Les collines, au fil des kilomètres qui s’étalaient à la vitesse d’une fusée sur rails, prenaient progressivement de l’altitude. Elles s’assombrissaient et la verdure chantante qui les recouvrait laissait place à de la roche sombre. Elles devenaient si hautes qu’Ani ne parvenait plus à en apercevoir le sommet. Les montagnes semblaient menacer ce serpent de fer qui sillonnait en leur vallée, osant défier leur majesté de sa mécanique implacable. Les passagers de ce train parvenaient difficilement à contenir leurs larmes lorsque ces contrées rocheuses et élevées étaient traversées. Car auparavant, ces montagnes étaient habillées d’un élégant manteau d’un blanc écarlate, aveuglant et source de vie. Il fut le premier à disparaître, laissant place à une roche froide et impitoyable. Le blanc n’était plus et ne reviendrait pas. Ainsi était la vie avant le train.

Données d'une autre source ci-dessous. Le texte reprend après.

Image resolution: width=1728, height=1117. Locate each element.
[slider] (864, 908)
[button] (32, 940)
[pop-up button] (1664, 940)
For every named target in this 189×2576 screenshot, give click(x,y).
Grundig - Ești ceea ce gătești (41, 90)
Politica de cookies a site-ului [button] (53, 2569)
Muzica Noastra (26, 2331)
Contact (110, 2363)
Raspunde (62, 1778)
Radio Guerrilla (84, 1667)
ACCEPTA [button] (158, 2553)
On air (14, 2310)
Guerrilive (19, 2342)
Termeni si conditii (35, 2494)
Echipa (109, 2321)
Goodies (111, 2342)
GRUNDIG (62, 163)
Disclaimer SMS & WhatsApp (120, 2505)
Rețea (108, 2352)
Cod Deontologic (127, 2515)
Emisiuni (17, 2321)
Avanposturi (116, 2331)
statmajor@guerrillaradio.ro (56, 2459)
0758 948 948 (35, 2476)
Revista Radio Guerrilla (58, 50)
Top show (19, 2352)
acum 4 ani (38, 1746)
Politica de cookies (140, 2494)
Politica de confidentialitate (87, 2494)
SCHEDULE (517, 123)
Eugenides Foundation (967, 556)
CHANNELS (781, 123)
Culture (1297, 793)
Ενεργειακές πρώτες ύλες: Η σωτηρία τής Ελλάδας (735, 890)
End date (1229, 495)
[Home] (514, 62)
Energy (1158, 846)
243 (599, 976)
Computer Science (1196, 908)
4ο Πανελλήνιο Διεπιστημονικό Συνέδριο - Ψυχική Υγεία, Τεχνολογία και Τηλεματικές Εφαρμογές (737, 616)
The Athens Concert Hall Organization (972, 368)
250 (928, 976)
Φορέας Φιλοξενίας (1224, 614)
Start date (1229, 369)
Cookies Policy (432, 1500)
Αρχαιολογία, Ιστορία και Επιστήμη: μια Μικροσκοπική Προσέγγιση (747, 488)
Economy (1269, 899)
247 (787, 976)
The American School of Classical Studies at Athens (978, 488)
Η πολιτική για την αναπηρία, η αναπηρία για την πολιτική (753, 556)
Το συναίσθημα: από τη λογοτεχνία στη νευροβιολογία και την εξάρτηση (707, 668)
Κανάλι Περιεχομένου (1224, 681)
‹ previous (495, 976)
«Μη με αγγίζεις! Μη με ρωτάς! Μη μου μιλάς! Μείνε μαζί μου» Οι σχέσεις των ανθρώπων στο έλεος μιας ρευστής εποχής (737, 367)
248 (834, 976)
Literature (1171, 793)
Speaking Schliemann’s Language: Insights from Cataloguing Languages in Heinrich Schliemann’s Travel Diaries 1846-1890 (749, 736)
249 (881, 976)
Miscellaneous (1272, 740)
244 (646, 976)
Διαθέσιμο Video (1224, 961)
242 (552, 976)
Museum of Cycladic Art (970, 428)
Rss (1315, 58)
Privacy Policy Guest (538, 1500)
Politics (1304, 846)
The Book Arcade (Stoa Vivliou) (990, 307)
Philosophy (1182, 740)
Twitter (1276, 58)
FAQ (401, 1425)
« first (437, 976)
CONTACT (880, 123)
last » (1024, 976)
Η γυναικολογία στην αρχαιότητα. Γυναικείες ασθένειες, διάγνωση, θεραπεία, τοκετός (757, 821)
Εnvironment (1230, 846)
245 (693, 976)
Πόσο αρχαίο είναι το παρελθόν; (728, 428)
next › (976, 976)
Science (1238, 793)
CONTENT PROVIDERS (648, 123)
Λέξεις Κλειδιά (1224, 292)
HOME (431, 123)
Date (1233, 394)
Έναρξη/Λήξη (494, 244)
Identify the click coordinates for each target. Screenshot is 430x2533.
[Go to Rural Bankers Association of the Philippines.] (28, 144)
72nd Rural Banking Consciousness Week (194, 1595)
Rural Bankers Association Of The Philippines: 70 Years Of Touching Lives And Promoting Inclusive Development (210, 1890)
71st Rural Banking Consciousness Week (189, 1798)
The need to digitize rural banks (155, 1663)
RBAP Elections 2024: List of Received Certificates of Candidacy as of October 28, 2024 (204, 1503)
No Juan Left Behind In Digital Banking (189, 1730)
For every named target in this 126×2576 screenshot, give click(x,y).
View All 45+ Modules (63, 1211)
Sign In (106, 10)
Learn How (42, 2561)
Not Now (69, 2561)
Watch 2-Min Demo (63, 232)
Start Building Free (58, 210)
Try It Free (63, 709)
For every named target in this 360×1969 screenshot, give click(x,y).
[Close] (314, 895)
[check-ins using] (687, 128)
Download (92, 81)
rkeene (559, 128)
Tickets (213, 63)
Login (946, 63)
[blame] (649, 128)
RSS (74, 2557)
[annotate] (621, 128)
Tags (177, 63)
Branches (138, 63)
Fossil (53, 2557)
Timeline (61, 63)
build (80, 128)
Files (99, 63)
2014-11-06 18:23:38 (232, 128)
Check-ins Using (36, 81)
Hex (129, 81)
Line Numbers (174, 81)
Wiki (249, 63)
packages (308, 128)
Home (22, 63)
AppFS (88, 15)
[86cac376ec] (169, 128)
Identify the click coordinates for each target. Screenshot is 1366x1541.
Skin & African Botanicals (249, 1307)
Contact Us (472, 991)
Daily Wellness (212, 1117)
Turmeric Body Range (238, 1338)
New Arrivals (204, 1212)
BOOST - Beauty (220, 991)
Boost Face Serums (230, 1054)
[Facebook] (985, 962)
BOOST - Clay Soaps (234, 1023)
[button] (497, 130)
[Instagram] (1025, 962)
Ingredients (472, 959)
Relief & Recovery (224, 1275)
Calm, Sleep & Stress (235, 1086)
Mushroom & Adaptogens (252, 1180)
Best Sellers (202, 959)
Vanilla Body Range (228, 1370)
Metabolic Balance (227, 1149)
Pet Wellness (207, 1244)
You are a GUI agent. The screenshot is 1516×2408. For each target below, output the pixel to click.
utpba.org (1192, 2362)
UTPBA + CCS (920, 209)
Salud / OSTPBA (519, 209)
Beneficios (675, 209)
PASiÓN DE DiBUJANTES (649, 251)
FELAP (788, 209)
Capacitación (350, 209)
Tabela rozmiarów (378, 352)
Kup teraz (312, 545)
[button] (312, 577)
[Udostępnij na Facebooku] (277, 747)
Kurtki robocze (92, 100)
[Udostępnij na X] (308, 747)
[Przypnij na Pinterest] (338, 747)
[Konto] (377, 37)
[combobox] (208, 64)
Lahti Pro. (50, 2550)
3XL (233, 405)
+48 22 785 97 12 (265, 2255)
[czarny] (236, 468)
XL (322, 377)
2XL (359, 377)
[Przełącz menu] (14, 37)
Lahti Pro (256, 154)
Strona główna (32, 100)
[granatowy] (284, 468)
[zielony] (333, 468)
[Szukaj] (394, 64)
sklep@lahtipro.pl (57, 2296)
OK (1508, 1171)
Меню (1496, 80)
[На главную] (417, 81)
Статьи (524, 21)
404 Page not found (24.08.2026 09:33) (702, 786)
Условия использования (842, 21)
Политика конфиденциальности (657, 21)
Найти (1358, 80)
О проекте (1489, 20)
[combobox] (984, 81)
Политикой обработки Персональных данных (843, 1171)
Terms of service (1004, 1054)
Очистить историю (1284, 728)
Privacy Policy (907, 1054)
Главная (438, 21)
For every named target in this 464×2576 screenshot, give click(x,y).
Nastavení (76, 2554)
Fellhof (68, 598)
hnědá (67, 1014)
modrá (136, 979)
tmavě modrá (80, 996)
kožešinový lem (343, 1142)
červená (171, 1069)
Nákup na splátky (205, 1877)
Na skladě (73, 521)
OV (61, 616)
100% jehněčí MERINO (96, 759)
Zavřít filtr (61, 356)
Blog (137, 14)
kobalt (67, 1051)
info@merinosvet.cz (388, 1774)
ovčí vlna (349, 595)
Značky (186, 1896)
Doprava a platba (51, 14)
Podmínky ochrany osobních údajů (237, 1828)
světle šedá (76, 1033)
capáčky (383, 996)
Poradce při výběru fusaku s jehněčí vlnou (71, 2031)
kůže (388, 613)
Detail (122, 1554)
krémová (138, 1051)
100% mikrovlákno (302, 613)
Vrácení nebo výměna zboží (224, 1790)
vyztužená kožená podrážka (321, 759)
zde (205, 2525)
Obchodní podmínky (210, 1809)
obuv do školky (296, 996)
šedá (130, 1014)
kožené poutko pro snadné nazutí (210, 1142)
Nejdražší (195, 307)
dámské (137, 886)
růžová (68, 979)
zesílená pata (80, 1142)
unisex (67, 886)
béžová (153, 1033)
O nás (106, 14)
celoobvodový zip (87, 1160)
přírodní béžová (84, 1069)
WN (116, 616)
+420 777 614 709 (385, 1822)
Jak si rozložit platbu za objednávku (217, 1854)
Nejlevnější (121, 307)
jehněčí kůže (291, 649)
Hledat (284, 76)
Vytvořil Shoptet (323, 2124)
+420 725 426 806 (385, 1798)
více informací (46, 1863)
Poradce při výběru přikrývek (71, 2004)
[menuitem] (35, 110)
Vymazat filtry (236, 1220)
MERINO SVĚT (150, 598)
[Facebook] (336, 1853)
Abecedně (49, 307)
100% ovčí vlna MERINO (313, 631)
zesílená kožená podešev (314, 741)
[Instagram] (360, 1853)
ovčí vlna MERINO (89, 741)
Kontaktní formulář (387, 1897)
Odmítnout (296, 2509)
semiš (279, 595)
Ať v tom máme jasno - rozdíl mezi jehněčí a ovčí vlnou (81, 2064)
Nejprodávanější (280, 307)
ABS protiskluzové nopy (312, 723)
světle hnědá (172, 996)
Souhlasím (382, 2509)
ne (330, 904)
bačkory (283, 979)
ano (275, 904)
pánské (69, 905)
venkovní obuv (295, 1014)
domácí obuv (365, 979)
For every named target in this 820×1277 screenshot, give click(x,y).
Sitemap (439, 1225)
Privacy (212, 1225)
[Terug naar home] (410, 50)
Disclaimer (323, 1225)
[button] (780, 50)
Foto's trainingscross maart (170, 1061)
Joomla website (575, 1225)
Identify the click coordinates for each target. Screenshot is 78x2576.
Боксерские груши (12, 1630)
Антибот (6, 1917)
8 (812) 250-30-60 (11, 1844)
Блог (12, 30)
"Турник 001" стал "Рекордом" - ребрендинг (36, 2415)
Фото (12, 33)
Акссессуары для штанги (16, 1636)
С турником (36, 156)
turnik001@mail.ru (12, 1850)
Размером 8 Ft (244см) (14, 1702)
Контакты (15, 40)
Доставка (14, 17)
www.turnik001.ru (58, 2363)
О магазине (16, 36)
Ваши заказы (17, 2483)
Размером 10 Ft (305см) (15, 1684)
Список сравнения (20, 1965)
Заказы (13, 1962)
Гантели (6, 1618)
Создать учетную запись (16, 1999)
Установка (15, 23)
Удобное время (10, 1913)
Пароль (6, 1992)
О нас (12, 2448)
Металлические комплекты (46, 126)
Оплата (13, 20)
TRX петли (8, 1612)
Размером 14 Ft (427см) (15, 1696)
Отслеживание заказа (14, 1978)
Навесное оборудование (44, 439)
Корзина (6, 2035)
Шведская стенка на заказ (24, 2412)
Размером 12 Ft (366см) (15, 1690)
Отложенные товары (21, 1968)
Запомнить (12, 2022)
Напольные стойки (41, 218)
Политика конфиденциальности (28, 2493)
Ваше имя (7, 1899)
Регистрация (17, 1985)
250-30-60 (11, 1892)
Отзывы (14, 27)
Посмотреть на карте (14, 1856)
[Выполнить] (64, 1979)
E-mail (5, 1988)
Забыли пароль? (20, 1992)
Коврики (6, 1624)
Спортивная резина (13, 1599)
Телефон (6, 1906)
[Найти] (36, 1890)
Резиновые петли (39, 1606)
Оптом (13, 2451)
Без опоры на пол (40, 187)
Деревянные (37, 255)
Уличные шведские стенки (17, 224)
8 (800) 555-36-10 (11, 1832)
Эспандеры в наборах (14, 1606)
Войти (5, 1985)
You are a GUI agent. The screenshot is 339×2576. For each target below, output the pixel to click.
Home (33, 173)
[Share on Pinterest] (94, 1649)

Comment l’espèce douée de la conscience la plus complexe avait pu terminer sa courte existence enfermée dans un cercueil motorisé? D’où avait émergées ces vicissitudes endogènes entraînant l’Humanité toute entière dans une histoire à conclusion malheureuse? Ani avait beau passer des heures à regarder à travers la paroi vitrée du train, son esprit ne parvenait jamais à remettre les pièces du puzzle dans le bon sang. Rien ne s’emboîtait. La Terre était source de vie. Elle était nourricière. Elle avait enfanté de la plus belle des espèces, de la plus capable. L’être humain était une créature magnifique capable de la belle des qualités : la création. Et elle avait créé. Seulement les extractions de charbons n’étaient jamais compensées par les Mona Lisa de ce monde. Ainsi était la vie avant le train.

Il ne devait jamais s’arrêter. Son énergie nucléaire était une source longue, combattant le temps avec la vigueur d’une roche calcifiée défiant les lois de la temporalité quantifiée. Cette énergie créait une synergie alimentant l’ensemble de cette formidable machine, de la purification de l’air à la création de l’eau. Il avait été parfaitement conçu, un vaisseau dans l’immensité de l’espèce pensé pour flotter de façon quasi-infinie dans le néant. Les rails qui le guidaient s’étendaient sur des millions de kilomètres. Lui-même possédait autant de wagons que le centipède de pattes. Les passagers pouvaient s’adonner à du sport, une séance de cinéma, une soirée au restaurant ou tout simplement rester à leur place, à admirer ce paysage qui était diffusé sur les fenêtres du train. Pour rappeler ce qu’était le monde, et que toutes ces activités pouvaient s’accompagner du chant des merles et de la brume de mer, des échos de la montagne et des chutes des cascades. Ainsi était la vie avant le train.

Ani avait sympathisé avec bon nombre de passagers qui prenaient ce nouveau chapitre de leur histoire avec amusement. Leur âme d’enfant permettait de masquer une vision claustrophobique de la vie. Tous étaient condamnés à ne plus respirer l’air pur. Certains en étaient conscients et ne décollaient plus de leur siège. Leur âme avait mis les voiles pour l’au-delà, ne laissant que des yeux blafards s’accrochant d’un maigre fil à la vue des paysages. D’autres se posaient une simple question. Que se passerait-il quand le train, vidé de son combustible, serait condamné à glisser sur les rails sans propulsion, uniquement entraîné par son élan décroissant? Alors il se rapprochait de sa fin à lui, de son dernier battement de cœur jusqu’à son arrêt complet. Signant la fin de la vie. Ou plutôt de la vie humaine. L’espèce qui se condamna. Et dont personne ne serait plus jamais témoin de son impact positif, au-delà des traces indélébiles de béton et de câbles. Car oui, cette espèce était capable de beau. Ainsi était la vie avant le train.